## WORK TO BE COMPLETED
Substitute "Doxorubicin" for "Adriamycin" in the text on drug design, and write out the passage starting with "Designers are also" and going on through "skip chemo altogether.".

## PAGE TEXT
>>>

Soon after Watson and Crick published the blueprint for the double helix in 1953, George Hitchings and Gertrude Elion at Burroughs Wellcome began designing drugs systematically around the biochemistry presented by their intended targets. This logical approach foreshadowed the future of medicine and (in a weirdly circuitous way) the reinvention of the FDA almost three decades later. Scientists caught on much sooner, and “structure-based” drug design advanced rapidly as biochemists acquired the tools needed to read, configure, and build the molecules that choreograph life.

Drug designers take diseases apart. Iressa, for instance, targets a single receptor that proliferates in the most common form of lung cancer. The FDA licensed the drug in 2003, after clinical trials yielded good results. Follow-up trials involving almost 2,000 patients suggested, however, that the drug wasn’t working after all. Further analysis then revealed that Iressa had indeed worked—but only on receptors found in 300 patients of Asian ancestry. Similar variations apparently explain significant differences in the efficacy of drugs used to treat many other cancers. White Americans have less tolerance for some antidepressants, antipsychotics, and heart-disease drugs, while blacks respond poorly to certain drugs for high blood pressure and hepatitis. Eleven variations in just one gene affect responses to common antidepressants.

Drug designers take the rest of the patient apart, too. Tolerance for many drugs often hinges on how well patients metabolize and expel them, which seems to depend on a couple of thousand variants in a couple of hundred different genes. What were once inexplicable “side effects” are now predictable interactions between the drug’s chemistry and healthy parts of the patient’s. That lets medicine keep the drug and vote the too-delicate patient off the island.

Designers are also finding out when to leave well enough alone. A gene variant discovered in early 2008 apparently protects about 40 percent of African-Americans from heart disease as well as certain drugs do, by tinkering in much the same way with adrenaline’s effect on heart cells. Adriamycin has been routinely used against late-stage breast cancers, even though it can cause serious heart problems and spawn other cancers. A test that profiles 21 genes now identifies patients who will do as well on milder drugs, and others who can skip chemo altogether.

<<<

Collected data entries
>>>

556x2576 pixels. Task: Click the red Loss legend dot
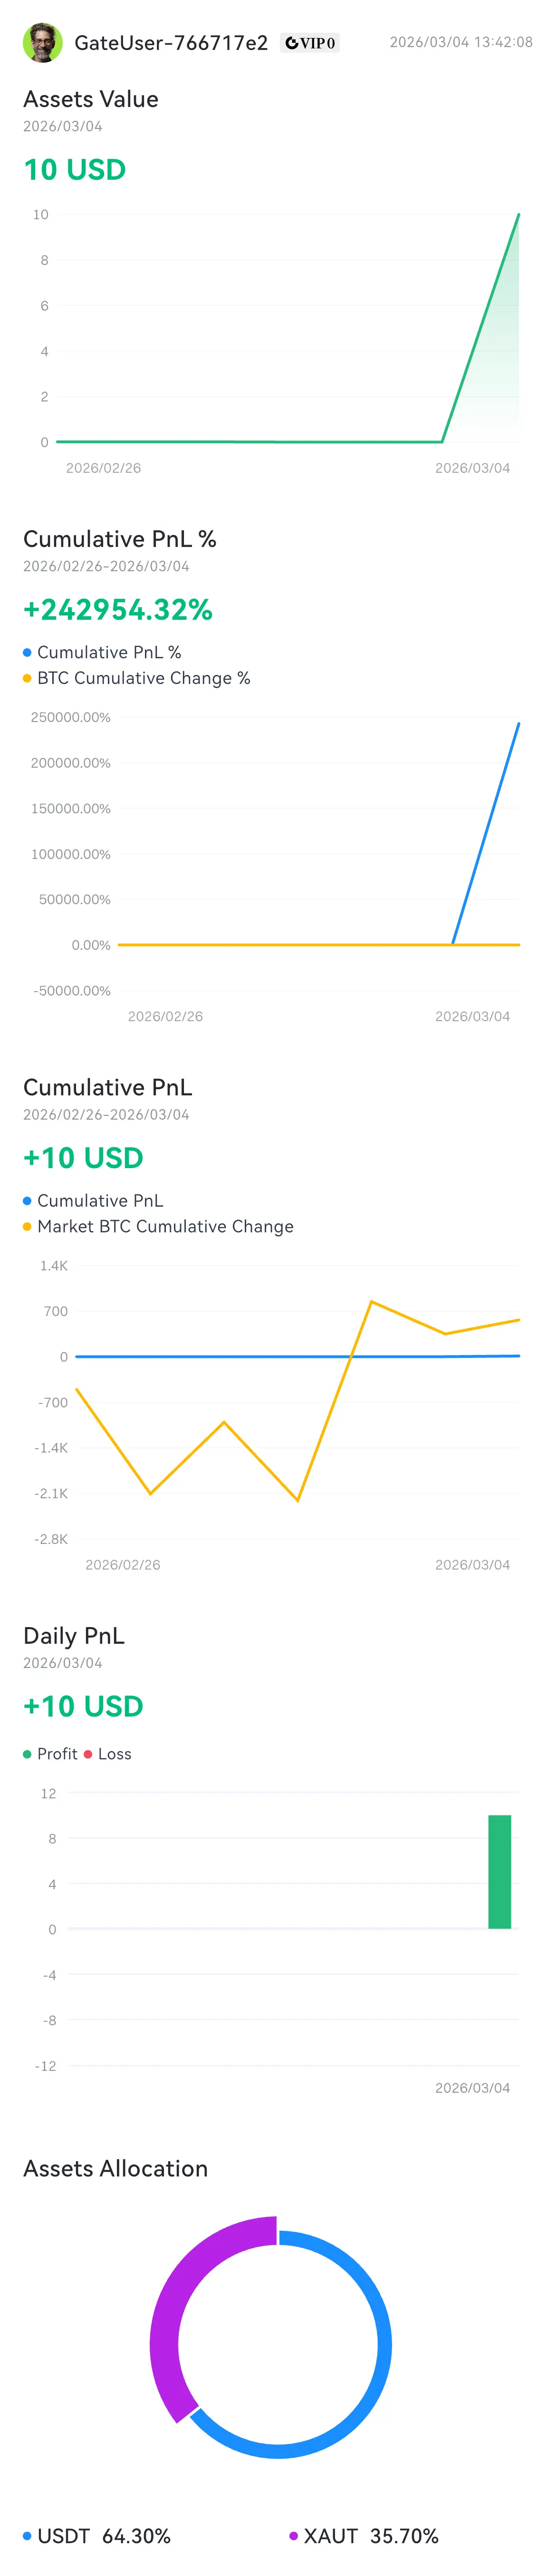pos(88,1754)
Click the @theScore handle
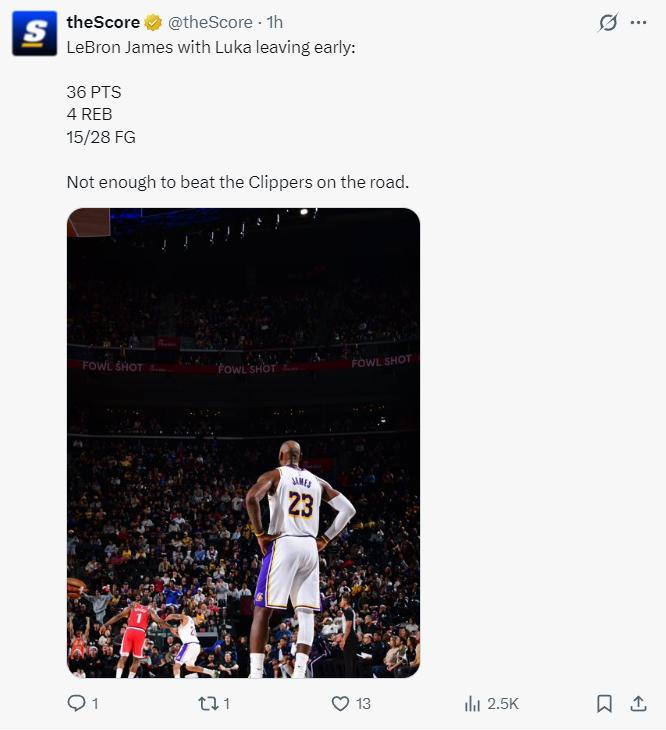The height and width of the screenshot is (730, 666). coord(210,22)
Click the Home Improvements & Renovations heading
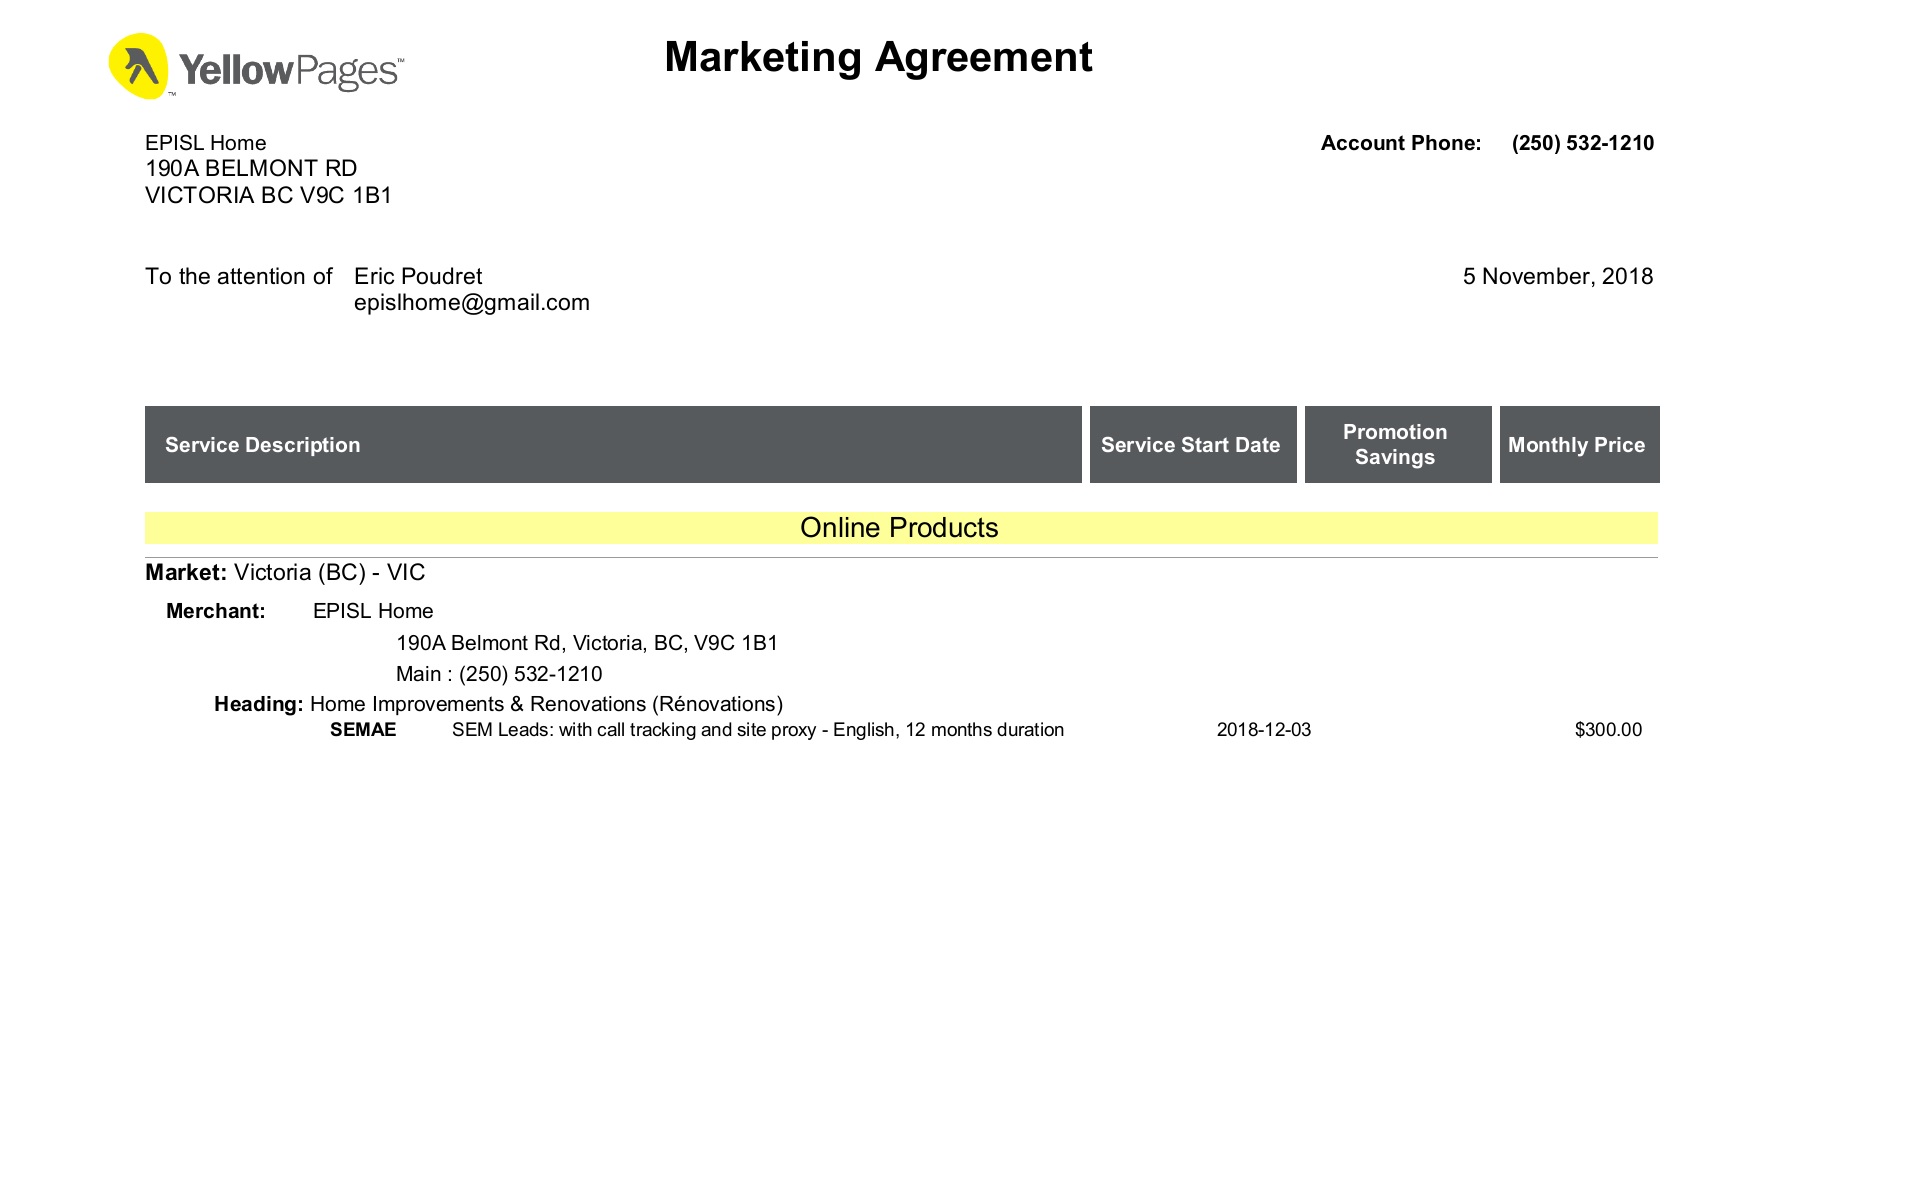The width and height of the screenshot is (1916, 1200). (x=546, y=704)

<<<
>>>

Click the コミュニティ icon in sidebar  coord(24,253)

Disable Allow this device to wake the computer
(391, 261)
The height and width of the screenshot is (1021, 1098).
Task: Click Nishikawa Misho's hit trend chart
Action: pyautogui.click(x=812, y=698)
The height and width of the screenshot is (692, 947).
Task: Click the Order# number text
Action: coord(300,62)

<<<

## ANSWER SPACE
Designers are also finding out when to leave well enough alone. A gene variant discovered in early 2008 apparently protects about 40 percent of African-Americans from heart disease as well as certain drugs do, by tinkering in much the same way with adrenaline’s effect on heart cells. Doxorubicin has been routinely used against late-stage breast cancers, even though it can cause serious heart problems and spawn other cancers. A test that profiles 21 genes now identifies patients who will do as well on milder drugs, and others who can skip chemo altogether.